Geografischer Ursprung nach wir vor unbekannt, jedoch auf eine Region beschränkt

Wo genau in Asien oder Europa der Übergang vom Wolf zum Hund stattgefunden hat, konnten die Forscher noch nicht herausfinden, aber er ist den aktuellen Ergebnissen nach auf nur eine bestimmte Region beschränkt. Dr. Timo Seregély führte die archäologischen Untersuchungen in der Kirschbaumhöhle durch und konnte unmittelbar neben dem 4700 Jahre alten Hundeschädel auch Schädel und Knochen zweier in die gleiche Zeit datierten Menschen nachweisen, welche beziehungsweise deren unmittelbare Vorfahren sehr wahrscheinlich aus Ostmitteleuropa eingewandert sind. Der Kirschbaumhöhlen-Hund stellt genetisch betrachtet eine Mischung aus europäischen Hunden und einer Population dar, die heutigen asiatischen beziehungsweise indischen Straßenhunden ähnelt. Timo Seregély erklärt: „Am Übergang vom vierten zum dritten vorchristlichen Jahrtausend fanden ausgehend von den pontischen Steppengebieten und der dort ansässigen Yamnaya-Kultur enorme gesellschaftliche und ideologische Umwälzungen statt, welche neue prähistorische Kulturen wie die Schnurkeramik im östlichen Mitteleuropa entstehen ließen. Genetisch ist mittlerweile auch sicher nachgewiesen, dass dabei Migration eine entscheidende Rolle spielte. Wir postulieren deshalb, dass eingewanderte schnurkeramische Siedler ihre Tiere mitbrachten und dadurch die asiatische genetische Komponente erklärbar ist.“ Um den geografischen Ursprung der Hundedomestikation genauer zu bestimmen, müsste allerdings mehr prähistorisches Knochenmaterial von Hunden aus der Altsteinzeit vorliegen. Die bislang ältesten Überreste eines Hundes, welcher eindeutig vom Wolf abgegrenzt werden kann, stammt ebenfalls aus dem heutigen Deutschland und ist rund 15.000 Jahre alt.

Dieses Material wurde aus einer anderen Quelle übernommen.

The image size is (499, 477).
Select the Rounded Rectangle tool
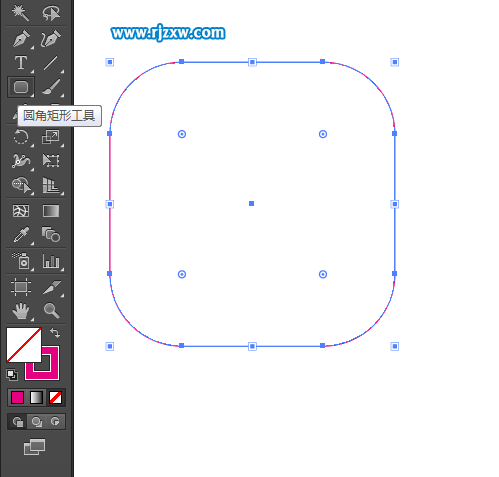click(x=21, y=87)
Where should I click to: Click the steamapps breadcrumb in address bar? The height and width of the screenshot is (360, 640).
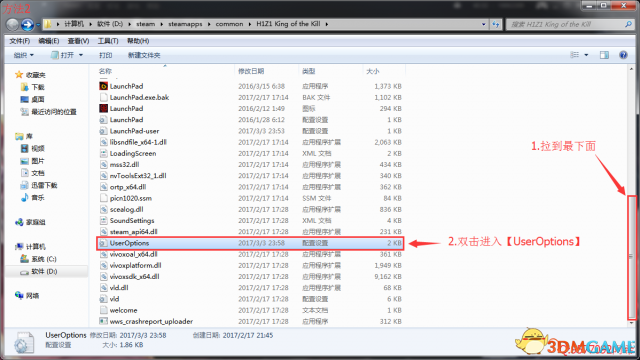point(185,24)
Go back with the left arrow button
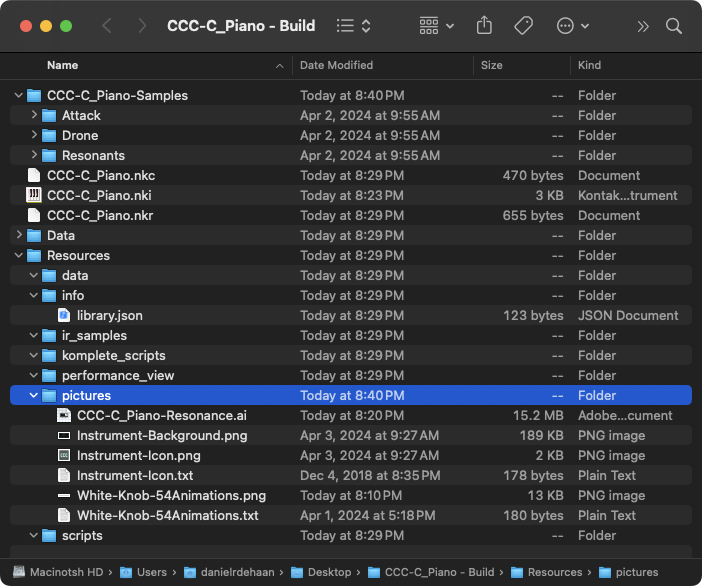Screen dimensions: 702x586 [x=108, y=26]
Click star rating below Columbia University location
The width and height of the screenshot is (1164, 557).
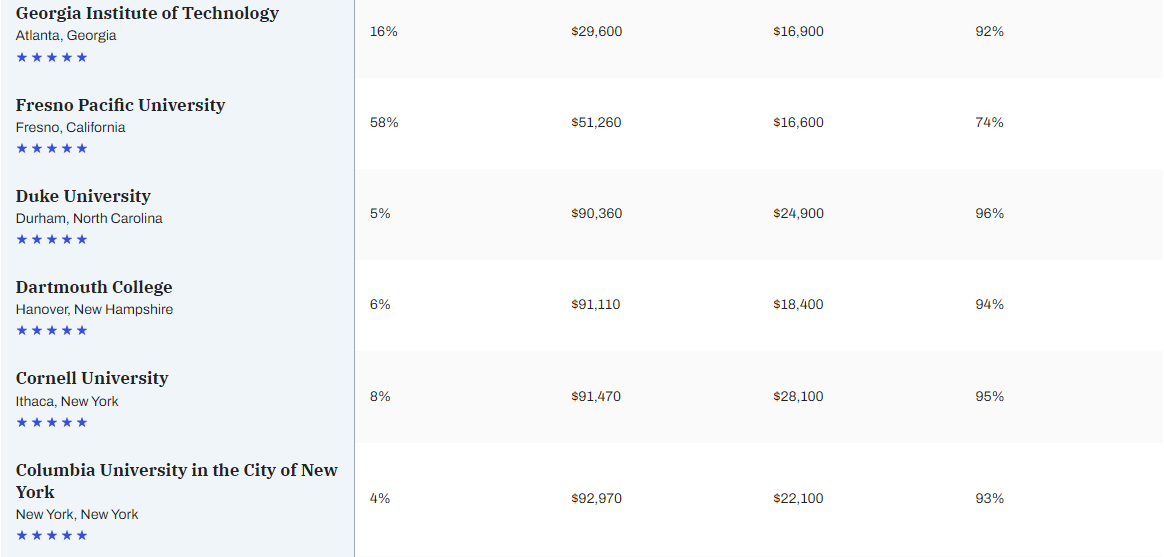[52, 535]
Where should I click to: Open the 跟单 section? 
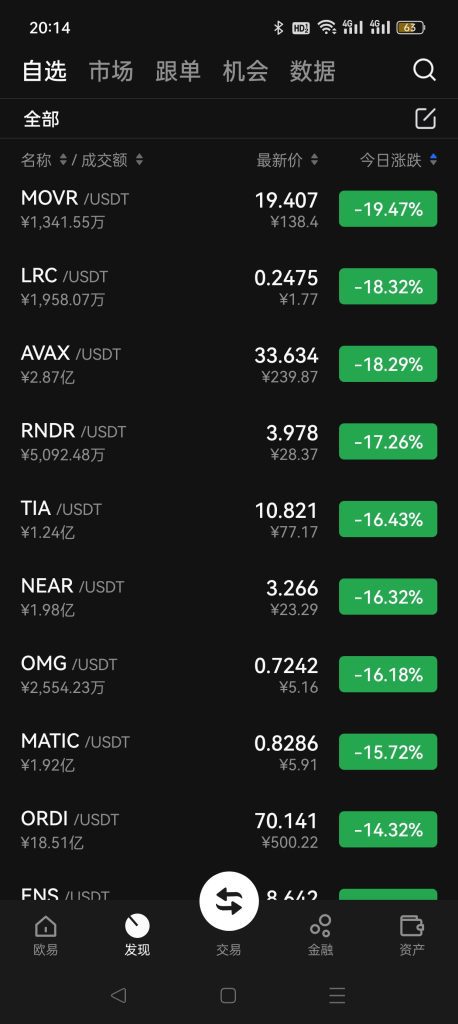(x=178, y=71)
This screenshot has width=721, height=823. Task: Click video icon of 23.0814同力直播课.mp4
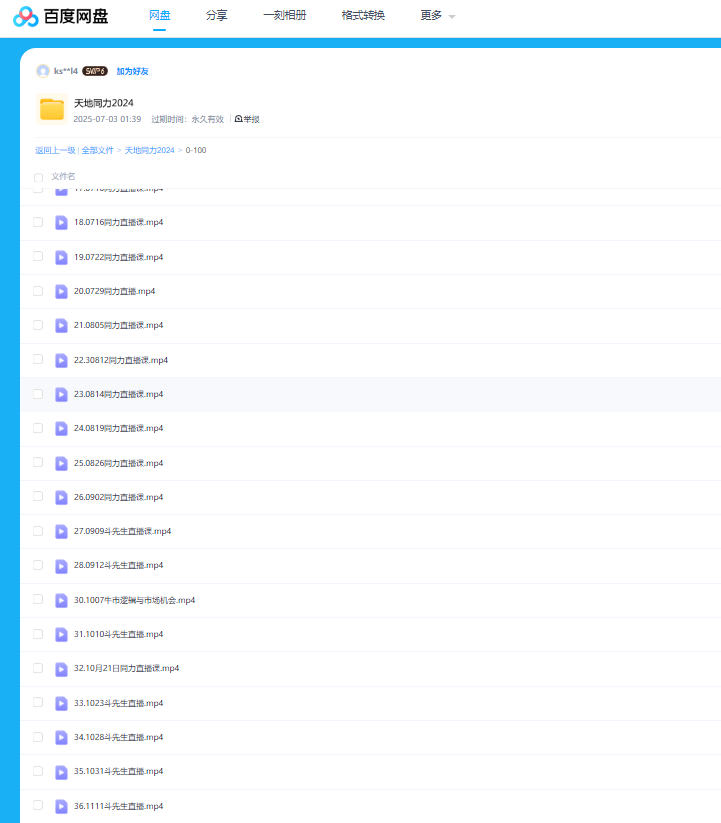(x=61, y=394)
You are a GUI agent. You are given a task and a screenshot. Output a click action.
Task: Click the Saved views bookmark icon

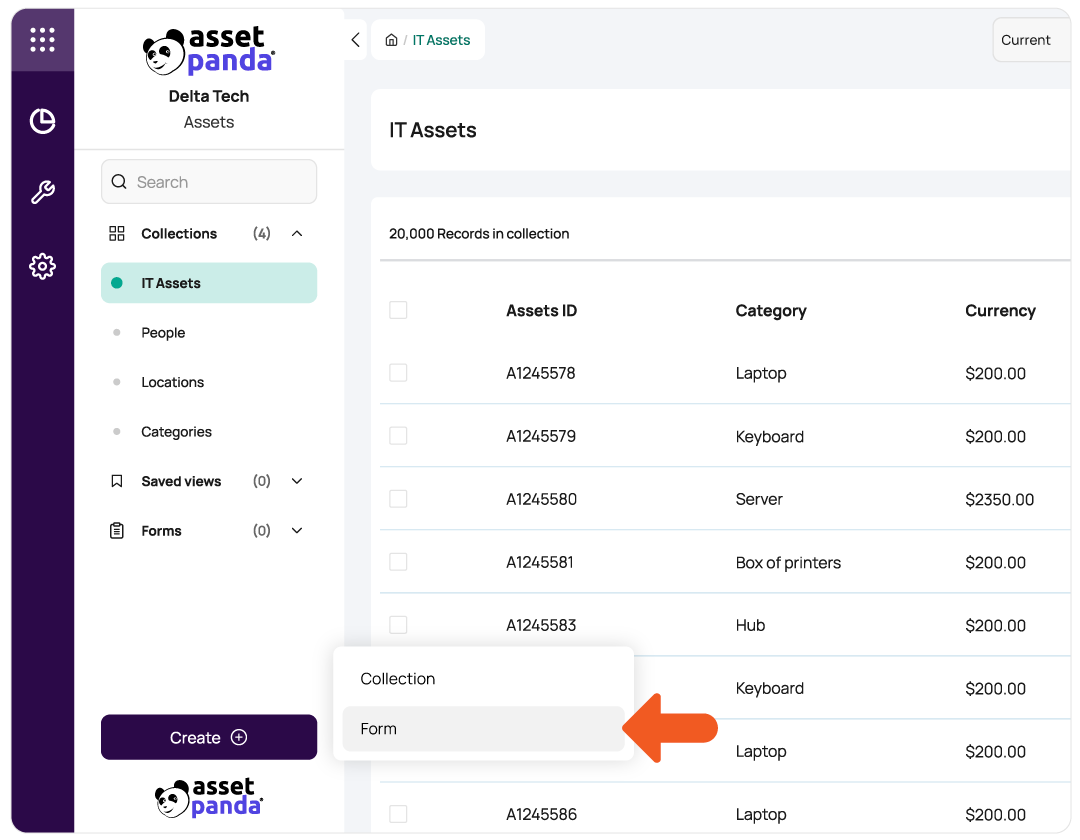pos(116,481)
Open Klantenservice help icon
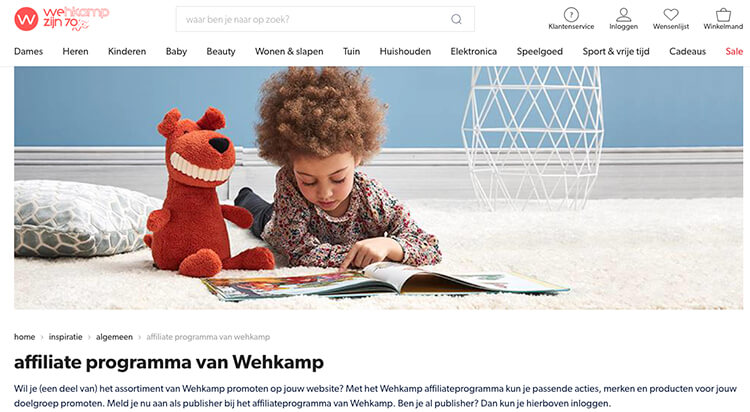The width and height of the screenshot is (750, 412). (571, 14)
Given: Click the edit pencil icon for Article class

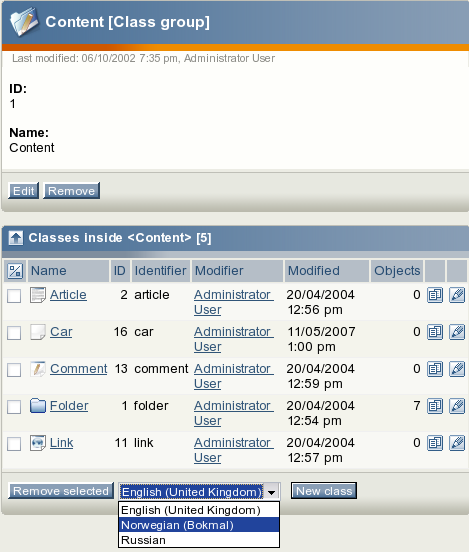Looking at the screenshot, I should pos(457,295).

Weitere Ausgrabungen und DNA-Analysen von Knochenfunden geplant

Die Kirschbaumhöhle wird auch in Zukunft eine enorm bedeutende Quelle archäologischer und paläogenetischer Forschung sein. „Da die Höhle seit ihrer letzten Nutzung in der Eisenzeit, also circa 760 – 400 vor Christus, verschüttet war und absolut unberührt vorgefunden wurde, herrschen dort exzellente Erhaltungsbedingungen für tierische und menschliche DNA“, sagt Seregély. „Zudem haben wir in ihr bislang Knochenfunde aus drei Epochen, der Stein-, Bronze- und Eisenzeit entdeckt. Sie können uns weitreichend Aufschluss über ungefähr 4000 Jahre Kulturgeschichte geben.“ Zunächst werden aber nicht mehr nur Hunde, sondern Rinder- und Menschenknochen aus der Höhle im Mittelpunkt des Interesses der Paläogenetiker aus New York und Mainz sowie von Timo Seregély stehen. In naher Zukunft sind etliche DNA-Analysen geplant, unter anderem um neue Hinweise zur Herkunft und populationsgeschichtlichen Entwicklung von Menschen und Haustieren zu erhalten.

Die Studie zum Zähmungsprozess des Hundes wurde in der Fachzeitschrift Nature Communications veröffentlicht. Weitere Informationen zum Hundeknochen-Fund in der Kirschbaumhöhle gibt es in der Prähistorischen Zeitschrift.